Seattle Post-Intelligencer, August 14, 2017; by Daniel DeMay
A fabric strap or flap, perhaps from the famed D.B. Cooper’s parachute, was reportedly found recently in the Pacific Northwest and handed over to the FBI as potential new evidence in the 46-year-old hijacking case.
The material was located on private property in an unreleased location. A Cooper investigator thinks it is also where the hijacker buried his remaining cash after jumping from a Boeing 727 with $200,000 in ransom money, according to reports in Fox News and posted at DBCooper.com.
Law enforcement trainer and author Tom Colbert and his wife, Dawna (who maintain the website), along with a “40-member cold case team,” found the cloth following a tip from a Washington couple that had studied county records and maps.
The mystery began on November 24, 1971, when a man calling himself Dan Cooper bought a one-way ticket on Northwest Orient Airlines from Portland, Oregon to Seattle. Once aboard the Boeing 727, he slipped a note to the flight attendant saying he had a bomb and that he wanted $200,000 and four parachutes, as well as a refueling truck at the ready when they landed in Seattle.
In Seattle, the man exchanged the passengers for the ransom money and the plane took off headed for Mexico. Somewhere over Southwest Washington, Cooper jumped out the rear stair door of the plane and was never heard from again.

▶ Task brief:
Copy out the entire news story about the D.B. Cooper parachute strap word for word.

▶ Dataset excerpts:
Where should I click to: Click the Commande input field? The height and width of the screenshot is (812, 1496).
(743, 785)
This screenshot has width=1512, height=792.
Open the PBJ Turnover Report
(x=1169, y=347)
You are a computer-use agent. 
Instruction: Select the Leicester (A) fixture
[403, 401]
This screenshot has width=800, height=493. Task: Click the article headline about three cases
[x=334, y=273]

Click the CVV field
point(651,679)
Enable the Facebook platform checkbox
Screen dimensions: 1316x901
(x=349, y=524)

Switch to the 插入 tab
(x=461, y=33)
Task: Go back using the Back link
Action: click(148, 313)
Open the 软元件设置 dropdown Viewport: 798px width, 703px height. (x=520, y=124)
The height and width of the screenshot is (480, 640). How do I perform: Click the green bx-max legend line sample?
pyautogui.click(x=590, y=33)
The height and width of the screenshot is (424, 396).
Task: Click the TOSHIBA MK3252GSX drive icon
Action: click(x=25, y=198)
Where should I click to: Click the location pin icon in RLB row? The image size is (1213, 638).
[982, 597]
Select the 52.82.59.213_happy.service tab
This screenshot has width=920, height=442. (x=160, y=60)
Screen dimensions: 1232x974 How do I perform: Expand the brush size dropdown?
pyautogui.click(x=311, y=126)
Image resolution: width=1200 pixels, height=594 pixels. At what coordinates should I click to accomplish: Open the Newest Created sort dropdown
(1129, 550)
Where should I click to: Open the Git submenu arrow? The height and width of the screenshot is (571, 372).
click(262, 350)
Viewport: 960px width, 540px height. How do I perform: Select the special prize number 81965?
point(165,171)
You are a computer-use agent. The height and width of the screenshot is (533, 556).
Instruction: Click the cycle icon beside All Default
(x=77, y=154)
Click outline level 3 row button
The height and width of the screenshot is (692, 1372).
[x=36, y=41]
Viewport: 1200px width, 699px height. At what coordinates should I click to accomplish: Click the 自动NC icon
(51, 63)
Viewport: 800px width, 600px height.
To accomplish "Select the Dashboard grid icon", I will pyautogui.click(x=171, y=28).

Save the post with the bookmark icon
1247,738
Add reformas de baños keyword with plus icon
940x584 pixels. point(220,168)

▶ Exercise output:
Seattle Post-Intelligencer, August 14, 2017; by Daniel DeMay
A fabric strap or flap, perhaps from the famed D.B. Cooper’s parachute, was reportedly found recently in the Pacific Northwest and handed over to the FBI as potential new evidence in the 46-year-old hijacking case.
The material was located on private property in an unreleased location. A Cooper investigator thinks it is also where the hijacker buried his remaining cash after jumping from a Boeing 727 with $200,000 in ransom money, according to reports in Fox News and posted at DBCooper.com.
Law enforcement trainer and author Tom Colbert and his wife, Dawna (who maintain the website), along with a “40-member cold case team,” found the cloth following a tip from a Washington couple that had studied county records and maps.
The mystery began on November 24, 1971, when a man calling himself Dan Cooper bought a one-way ticket on Northwest Orient Airlines from Portland, Oregon to Seattle. Once aboard the Boeing 727, he slipped a note to the flight attendant saying he had a bomb and that he wanted $200,000 and four parachutes, as well as a refueling truck at the ready when they landed in Seattle.
In Seattle, the man exchanged the passengers for the ransom money and the plane took off headed for Mexico. Somewhere over Southwest Washington, Cooper jumped out the rear stair door of the plane and was never heard from again.